WORK REQUEST 1:
In the petroleum coke passage, what range does the microstrength value of the coke usually fall within?
WORK REQUEST 2:
Extract verbatim from the petroleum coke passage the words from "The value of microstrength of" up to and including "of pore wall.".

The value of microstrength of the petroleum coke is usually within the range of 34 to 50 percent. As described above, the value of microstrength is a kind of index indicating a degree of grinding characteristics by a ball mill and measured in accordance with the method of H. E. Blayden. A value of 100 percent means that a material is not substantially crushed while a value of 0 percent means that a material is easily crushed. There are other indexes indicating the strength of coke, such as the results of a drum strength test or a shatter strength test. However, these tests are influenced by cracks in coke and indicate the strength of massive coke while the microstrength indicates the intrinsic strength of coke, i.e., the strength mainly derived from the strength of pore wall.

The sulfur content of the petroleum coke of the present invention is 0.5 percent by mass or less, preferably 0.3 percent by mass or less. A sulfur content of more than 0.5 percent by mass is not preferable because puffing likely occurs.

The nitrogen content of the petroleum coke of the present invention is 0.3 percent by mass or less, preferably 0.2 percent by mass or less. A nitrogen content of more than 0.3 percent by mass is not preferable because puffing likely occurs.

EXCERPTED DATA:

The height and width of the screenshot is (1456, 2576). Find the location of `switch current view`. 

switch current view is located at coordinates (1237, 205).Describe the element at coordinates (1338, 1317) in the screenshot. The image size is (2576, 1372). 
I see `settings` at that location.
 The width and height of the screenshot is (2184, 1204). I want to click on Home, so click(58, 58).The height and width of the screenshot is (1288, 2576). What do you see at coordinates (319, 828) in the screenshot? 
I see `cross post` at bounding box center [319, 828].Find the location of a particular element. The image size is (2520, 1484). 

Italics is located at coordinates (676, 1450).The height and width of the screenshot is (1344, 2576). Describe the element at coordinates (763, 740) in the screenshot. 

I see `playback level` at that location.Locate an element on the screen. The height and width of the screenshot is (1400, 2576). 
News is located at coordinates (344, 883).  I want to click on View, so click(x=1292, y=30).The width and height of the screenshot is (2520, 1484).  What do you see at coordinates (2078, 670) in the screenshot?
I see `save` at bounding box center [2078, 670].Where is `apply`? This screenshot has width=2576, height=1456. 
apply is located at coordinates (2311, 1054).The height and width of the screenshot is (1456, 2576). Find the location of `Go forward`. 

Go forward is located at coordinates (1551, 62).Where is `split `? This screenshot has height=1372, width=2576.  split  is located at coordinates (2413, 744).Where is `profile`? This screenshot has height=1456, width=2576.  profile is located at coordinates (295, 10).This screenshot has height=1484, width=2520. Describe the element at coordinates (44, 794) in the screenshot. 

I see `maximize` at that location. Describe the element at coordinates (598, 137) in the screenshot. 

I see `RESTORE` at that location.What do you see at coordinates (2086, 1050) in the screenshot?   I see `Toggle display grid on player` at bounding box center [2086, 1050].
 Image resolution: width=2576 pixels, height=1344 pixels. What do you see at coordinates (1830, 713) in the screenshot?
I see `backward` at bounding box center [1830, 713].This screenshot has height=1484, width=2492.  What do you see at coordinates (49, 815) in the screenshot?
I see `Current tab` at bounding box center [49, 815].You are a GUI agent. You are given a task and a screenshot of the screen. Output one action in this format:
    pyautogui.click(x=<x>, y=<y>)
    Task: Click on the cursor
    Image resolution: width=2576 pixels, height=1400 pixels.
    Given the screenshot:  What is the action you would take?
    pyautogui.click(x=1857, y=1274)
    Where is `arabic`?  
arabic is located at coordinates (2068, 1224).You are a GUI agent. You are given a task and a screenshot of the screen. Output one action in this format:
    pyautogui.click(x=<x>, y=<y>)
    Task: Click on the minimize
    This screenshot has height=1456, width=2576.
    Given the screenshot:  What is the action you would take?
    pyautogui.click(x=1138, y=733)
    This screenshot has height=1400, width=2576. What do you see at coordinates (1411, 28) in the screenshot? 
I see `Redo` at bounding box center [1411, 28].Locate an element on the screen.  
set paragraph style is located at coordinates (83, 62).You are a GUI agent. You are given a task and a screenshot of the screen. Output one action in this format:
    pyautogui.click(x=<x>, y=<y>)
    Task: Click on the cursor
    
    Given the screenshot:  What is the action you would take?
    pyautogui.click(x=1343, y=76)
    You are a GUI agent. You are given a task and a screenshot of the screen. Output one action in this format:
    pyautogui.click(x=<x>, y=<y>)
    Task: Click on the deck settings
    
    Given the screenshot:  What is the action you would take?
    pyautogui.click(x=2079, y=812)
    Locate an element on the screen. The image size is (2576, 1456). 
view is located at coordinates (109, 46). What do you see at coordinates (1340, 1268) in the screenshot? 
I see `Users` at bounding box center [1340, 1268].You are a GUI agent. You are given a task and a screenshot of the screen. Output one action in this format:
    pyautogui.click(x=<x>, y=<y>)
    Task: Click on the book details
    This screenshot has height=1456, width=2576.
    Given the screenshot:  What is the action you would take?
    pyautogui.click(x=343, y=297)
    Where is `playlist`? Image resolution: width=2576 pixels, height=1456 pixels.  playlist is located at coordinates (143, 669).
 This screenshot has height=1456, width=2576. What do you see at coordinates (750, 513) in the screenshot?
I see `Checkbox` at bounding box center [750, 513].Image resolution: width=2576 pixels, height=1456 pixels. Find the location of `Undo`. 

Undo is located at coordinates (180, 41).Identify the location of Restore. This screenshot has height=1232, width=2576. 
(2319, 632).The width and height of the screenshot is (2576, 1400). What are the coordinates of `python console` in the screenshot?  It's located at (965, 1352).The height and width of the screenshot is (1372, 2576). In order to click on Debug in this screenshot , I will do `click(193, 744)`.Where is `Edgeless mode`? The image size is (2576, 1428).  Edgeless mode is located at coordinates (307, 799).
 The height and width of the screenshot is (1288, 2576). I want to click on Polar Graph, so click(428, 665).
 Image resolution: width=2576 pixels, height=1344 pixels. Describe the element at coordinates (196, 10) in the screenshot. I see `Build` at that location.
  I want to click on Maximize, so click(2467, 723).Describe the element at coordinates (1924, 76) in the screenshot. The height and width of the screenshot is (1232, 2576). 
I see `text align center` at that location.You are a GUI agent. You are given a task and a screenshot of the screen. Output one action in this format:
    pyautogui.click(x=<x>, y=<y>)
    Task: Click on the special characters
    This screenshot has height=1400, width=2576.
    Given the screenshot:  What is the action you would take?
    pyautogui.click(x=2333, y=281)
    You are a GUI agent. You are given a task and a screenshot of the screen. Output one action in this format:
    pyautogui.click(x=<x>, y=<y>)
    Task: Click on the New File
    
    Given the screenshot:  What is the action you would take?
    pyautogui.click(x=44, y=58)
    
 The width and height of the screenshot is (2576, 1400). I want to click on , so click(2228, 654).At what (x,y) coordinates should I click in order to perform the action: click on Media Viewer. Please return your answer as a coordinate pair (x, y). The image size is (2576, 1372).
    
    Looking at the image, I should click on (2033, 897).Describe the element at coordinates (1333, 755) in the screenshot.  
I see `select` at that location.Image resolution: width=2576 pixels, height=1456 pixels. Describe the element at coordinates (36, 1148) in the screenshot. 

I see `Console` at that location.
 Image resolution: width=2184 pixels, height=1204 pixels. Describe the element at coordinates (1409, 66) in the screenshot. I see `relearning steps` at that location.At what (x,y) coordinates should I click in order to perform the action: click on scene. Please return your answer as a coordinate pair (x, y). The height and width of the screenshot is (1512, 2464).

EXERCISE RESPONSE 1:
34 to 50 percent

EXERCISE RESPONSE 2:
The value of microstrength of the petroleum coke is usually within the range of 34 to 50 percent. As described above, the value of microstrength is a kind of index indicating a degree of grinding characteristics by a ball mill and measured in accordance with the method of H. E. Blayden. A value of 100 percent means that a material is not substantially crushed while a value of 0 percent means that a material is easily crushed. There are other indexes indicating the strength of coke, such as the results of a drum strength test or a shatter strength test. However, these tests are influenced by cracks in coke and indicate the strength of massive coke while the microstrength indicates the intrinsic strength of coke, i.e., the strength mainly derived from the strength of pore wall.